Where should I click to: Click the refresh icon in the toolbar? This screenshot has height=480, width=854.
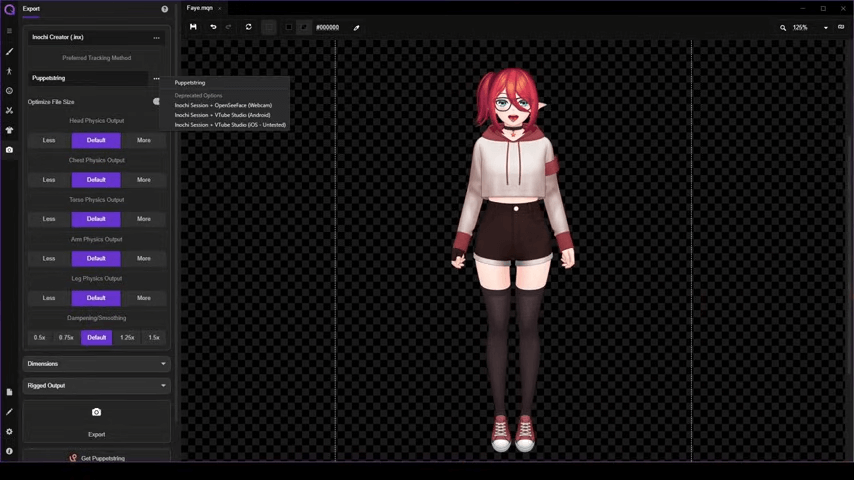tap(248, 27)
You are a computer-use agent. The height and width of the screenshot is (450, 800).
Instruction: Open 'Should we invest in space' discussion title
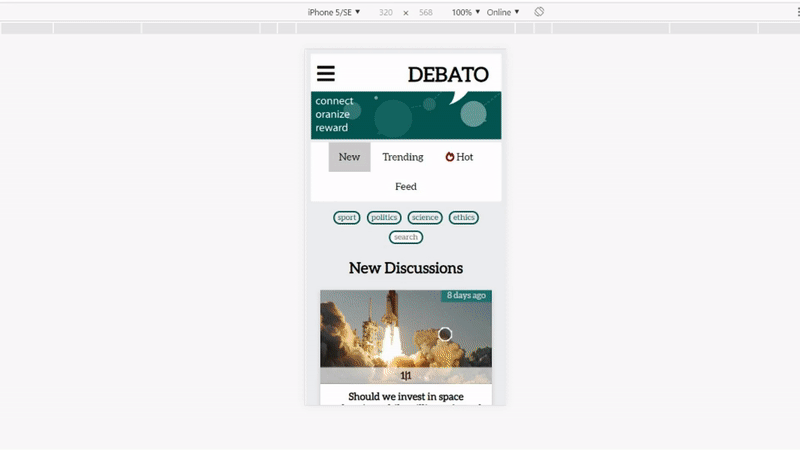pyautogui.click(x=405, y=397)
= = = = = = =
_Assignment_. Pictures are to be left out when the lines from the one containing "Instruction: Open 'Should" through the end of the records above are repeated exactly; no other line is wanted.

_Task response_.
Instruction: Open 'Should we invest in space' discussion title
pyautogui.click(x=405, y=397)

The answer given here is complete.